Records from a data source
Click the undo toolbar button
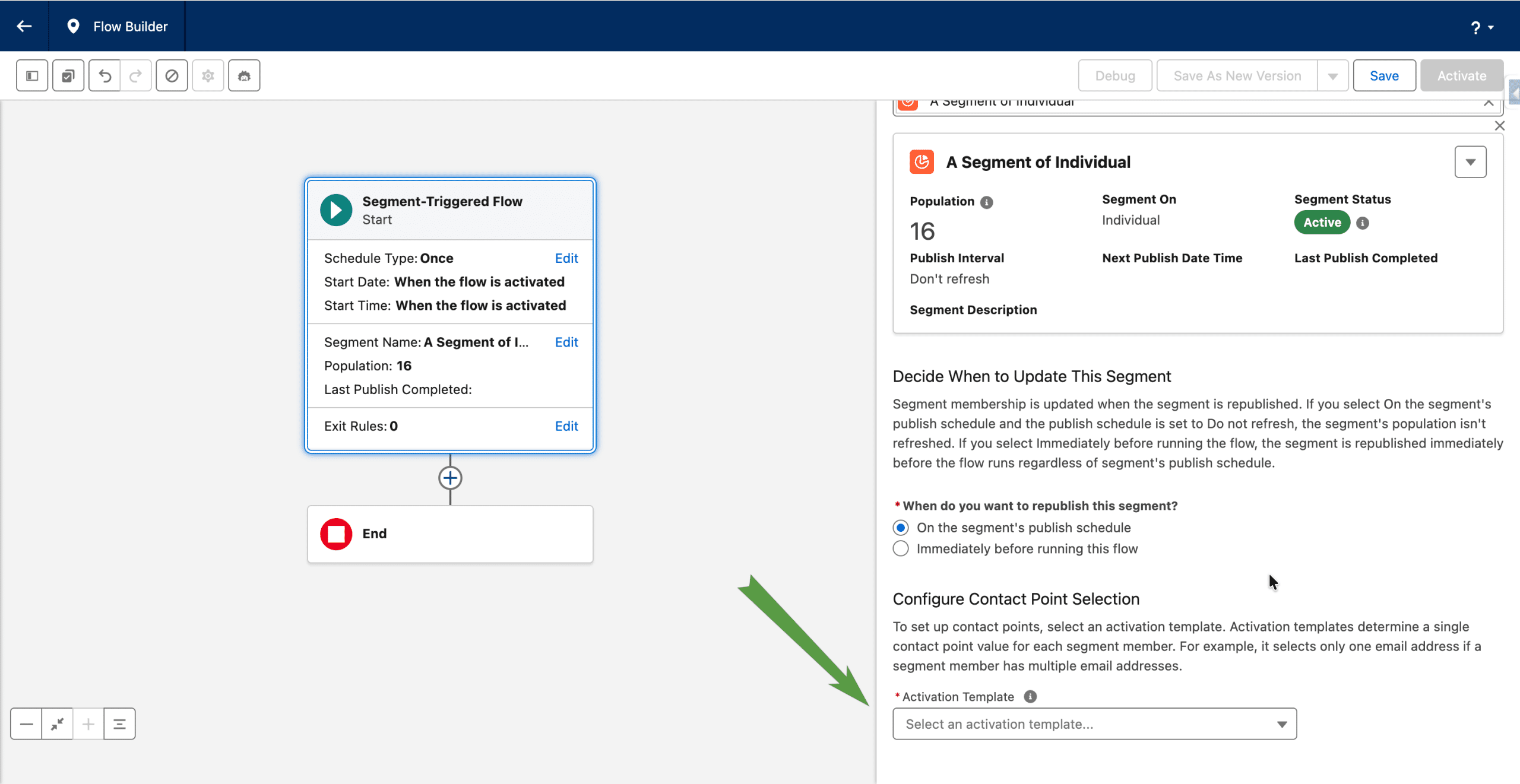coord(105,76)
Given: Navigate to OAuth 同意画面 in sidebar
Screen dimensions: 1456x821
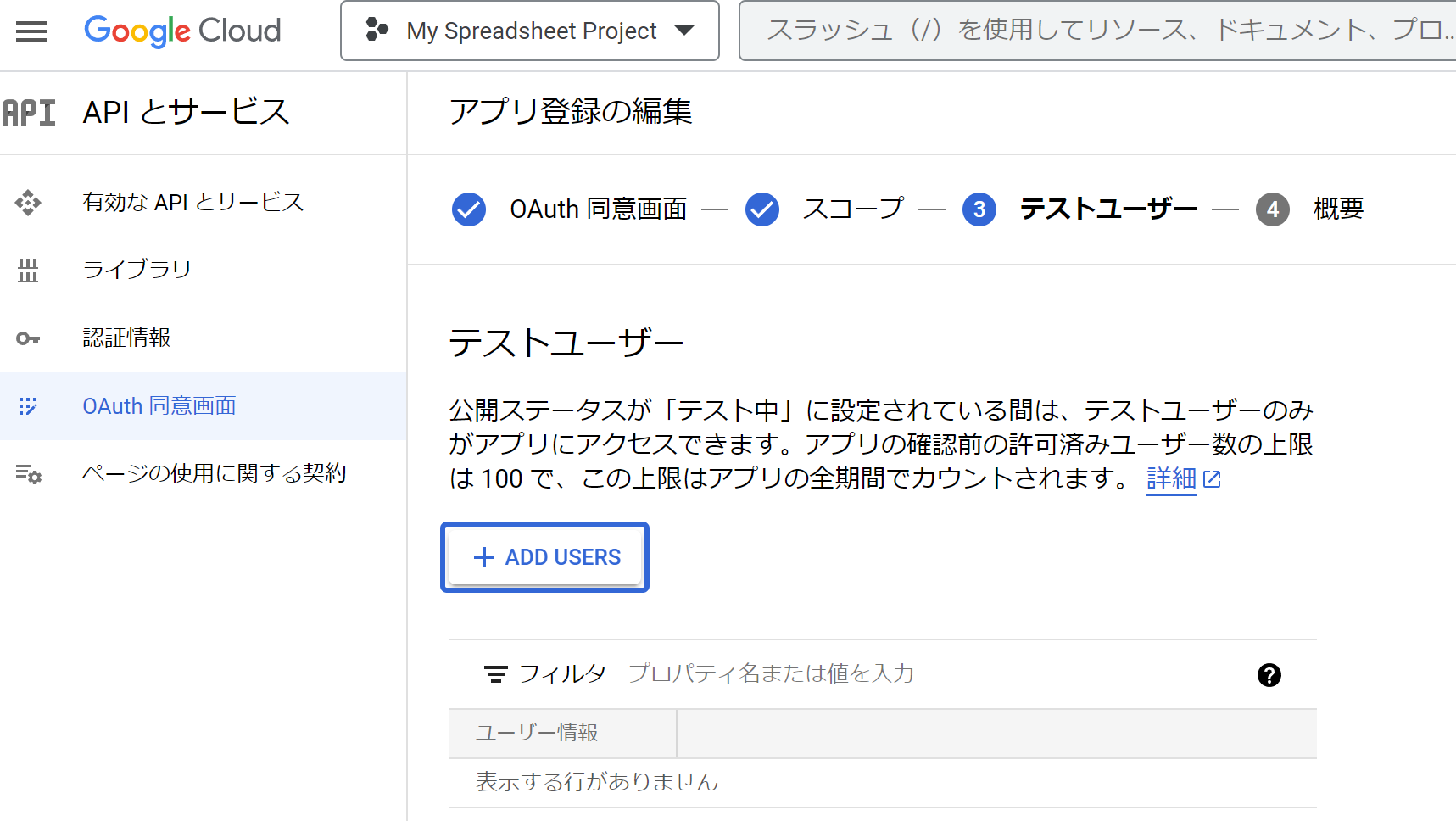Looking at the screenshot, I should point(159,406).
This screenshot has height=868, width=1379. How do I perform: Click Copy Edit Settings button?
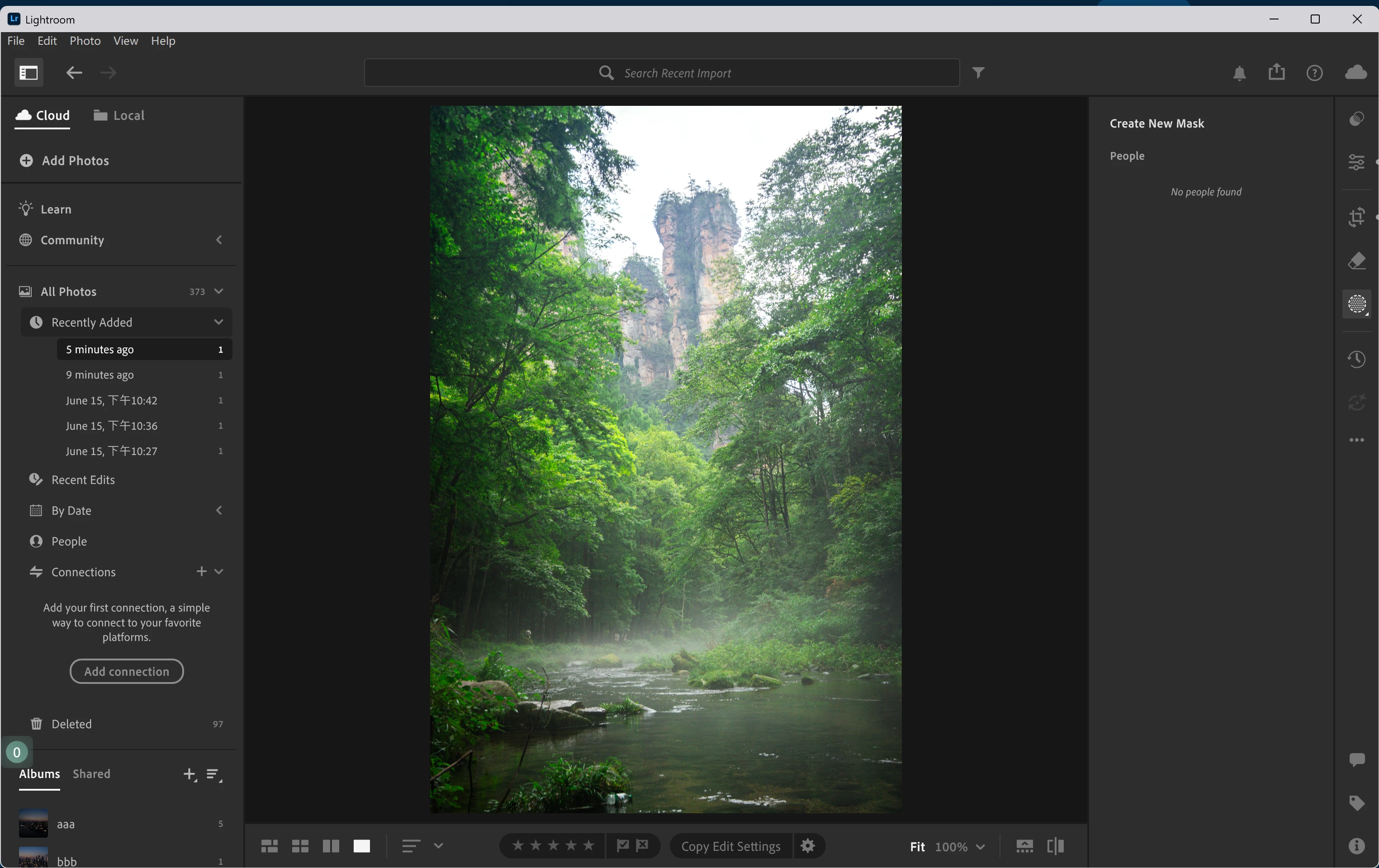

» What the task requires
Only the lines from the one containing "Given: Navigate to OAuth 同意画面 in sidebar" through the end of the data above are to be output, exactly and without pictures.

» Solution for this task
Given: Navigate to OAuth 同意画面 in sidebar
Screen dimensions: 1456x821
Looking at the screenshot, I should point(159,406).
This screenshot has height=868, width=1379. How do I perform: Click Copy Edit Settings button?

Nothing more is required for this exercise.